PARTS OF THE EXERCISE:
• a. In the piece on closing long TCP connections, what field can the client add to the request header to ask the server to close the connection?
• b. Continue the piece on closing long TCP connections from where it stops.

━━ DOCUMENT EXCERPT ━━

Because the TCP connection is not closed for a long time, the server must save the connection status in the memory, which actually occupies the server's resources. If there are a large number of idle long connections that are not sent, it will quickly exhaust the server's resources.
Therefore, long connections need to be closed [at the right time]. Close the long connection, which can be done on the client or the server.
On the client side, you can add the "Connection: close" field to the request header to tell the server: "Close the tcp connection after this communication is complete." When the server sees this field, it knows that the client wants to actively close the connection, so it adds this "Connection: close" field to the response message, and after the response is sent, it calls the Socket API to close the TCP connection.

The server usually does not actively close the tcp connection, but has some strategies for closing long connections. Take Nginx as an example. There are two ways:

  1. Use the "keepalive_timeout" command to set the timeout period for a long connection. If there is no data flow on the tcp connection for a period of time, the tcp connection will be actively disconnected, so as to avoid idle tcp connections occupying server resources.

━━━
━━ DATA EXCERPT ━━

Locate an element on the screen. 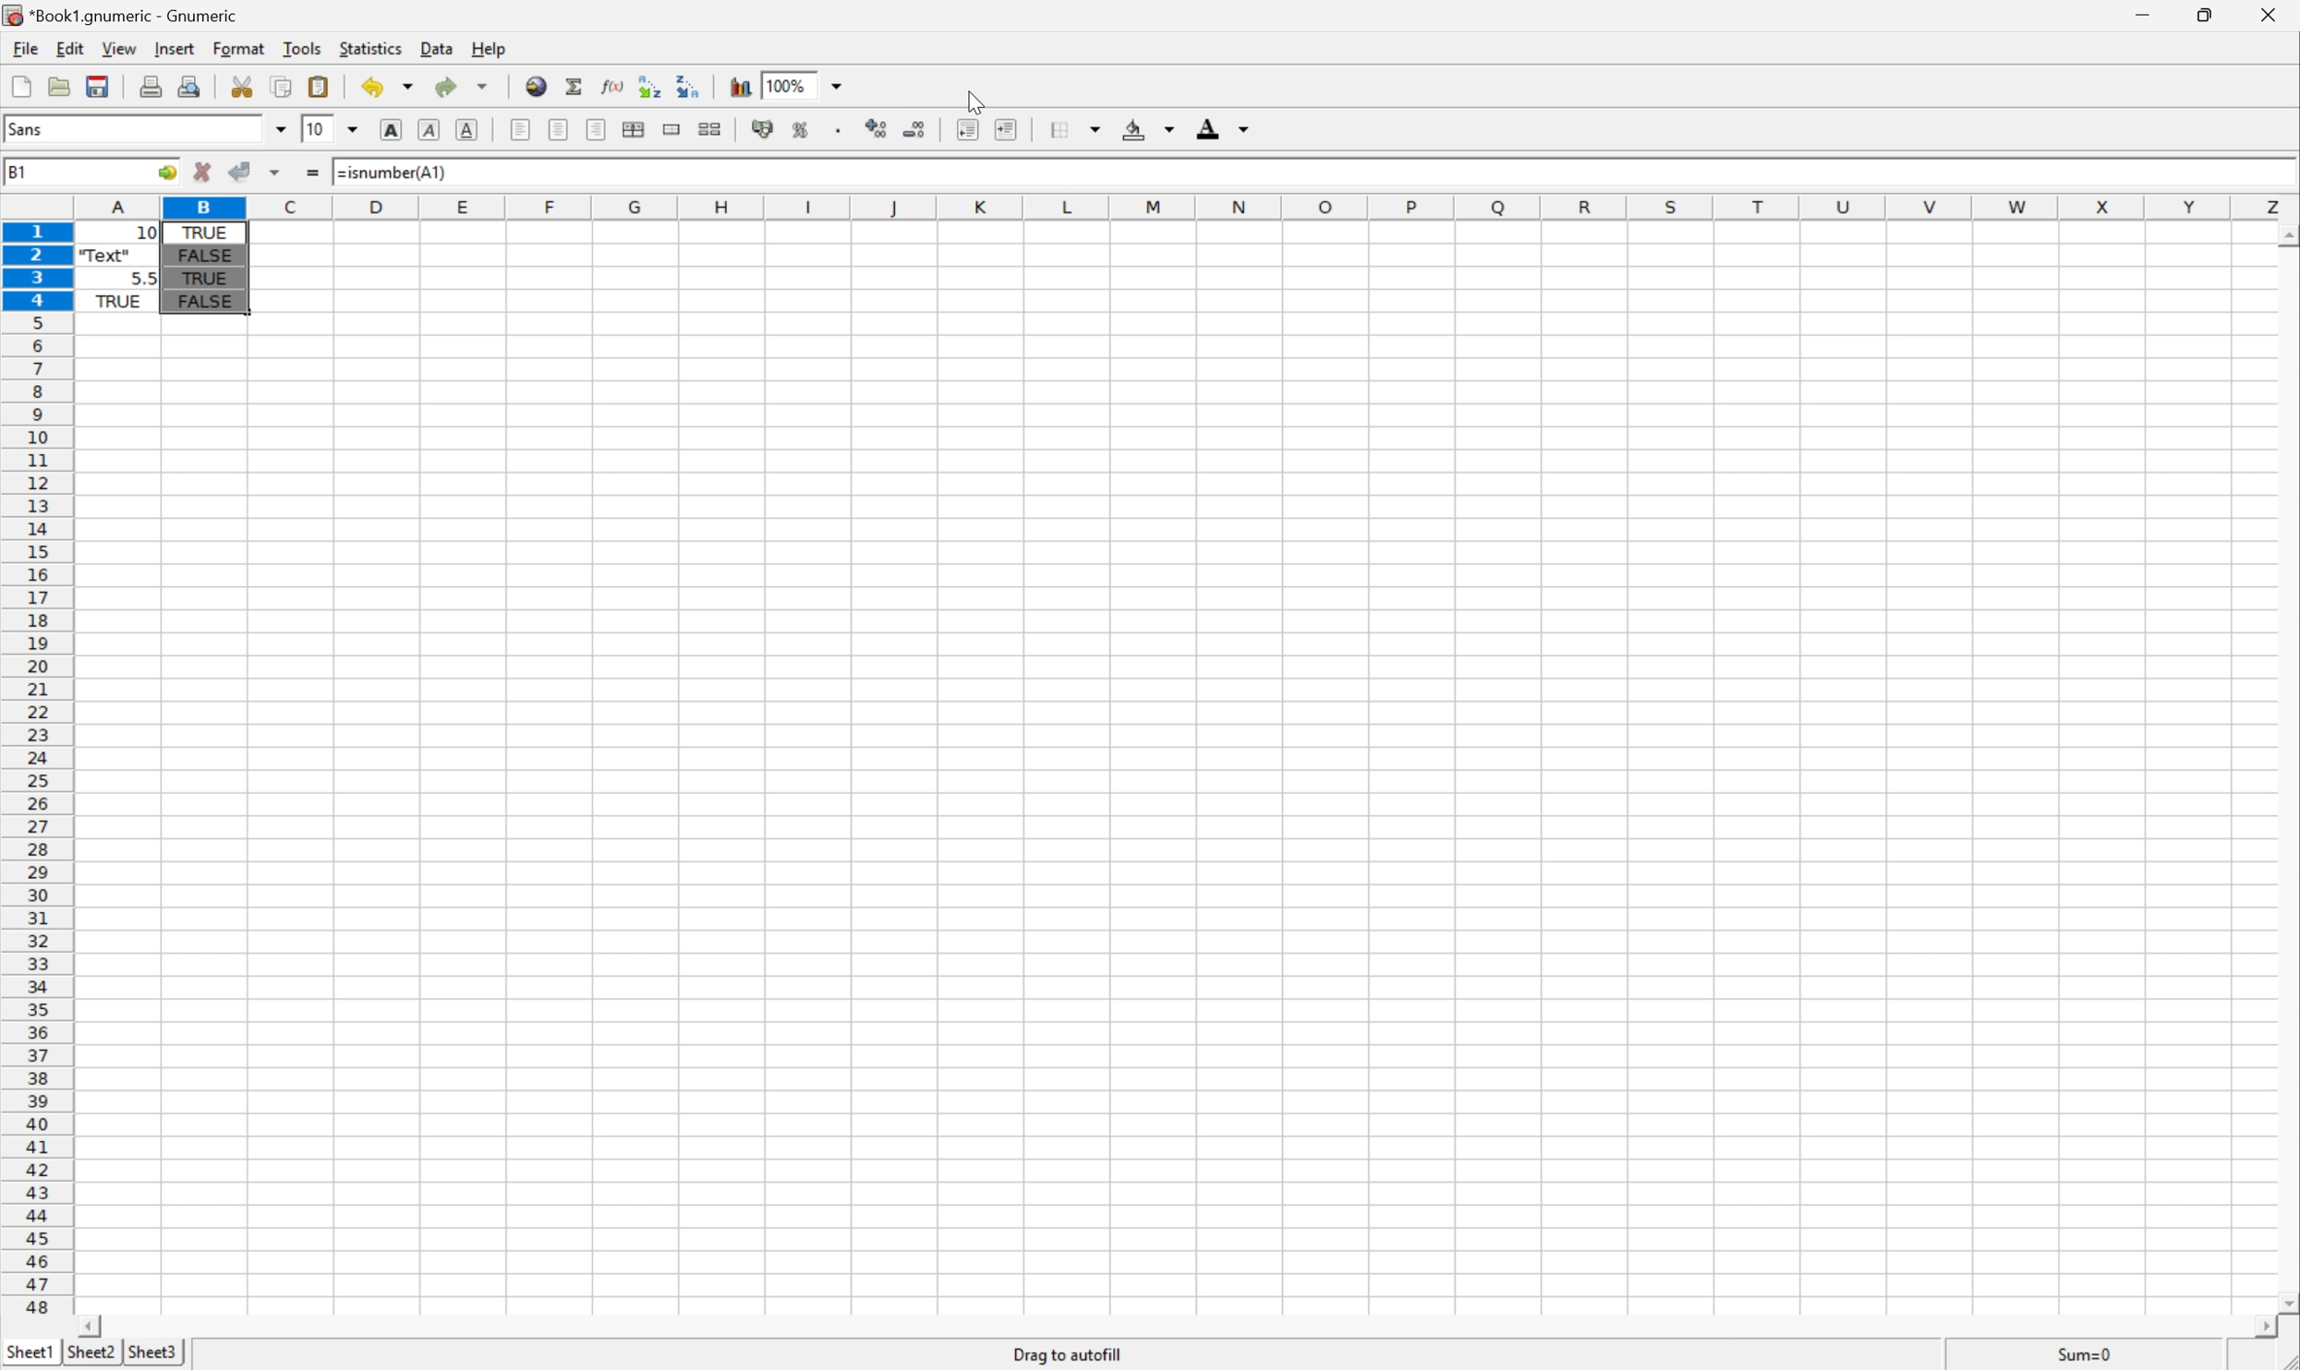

━━━

ANSWERS TO THE PROBLEMS:
• a. "Connection: close"

• b.
  2. Use the "keepalive_requests" command to set the maximum number of http requests that can be sent on a long connection. For example, if it is set to N, then when Nginx processes N requests on this connection, it will also actively disconnect the long connection.

5) Connection related header fields

The connection in HTTP/1.1 will enable persistent connection by default. The client does not need to specify the header field. As long as the first request is sent to the server, subsequent http requests will reuse the first opened TCP connection until the TCP connection is closed. Of course, the persistent connection mechanism can also be explicitly required in the request header, and the header field used is Connection: "keep-alive". However, regardless of whether the client explicitly requires persistent connections, if the server supports persistent connections, it will always put a Connection: "keep-alive" header field in the response message to tell the client: "My server supports persistent connections. The next http request reuses this TCP connection."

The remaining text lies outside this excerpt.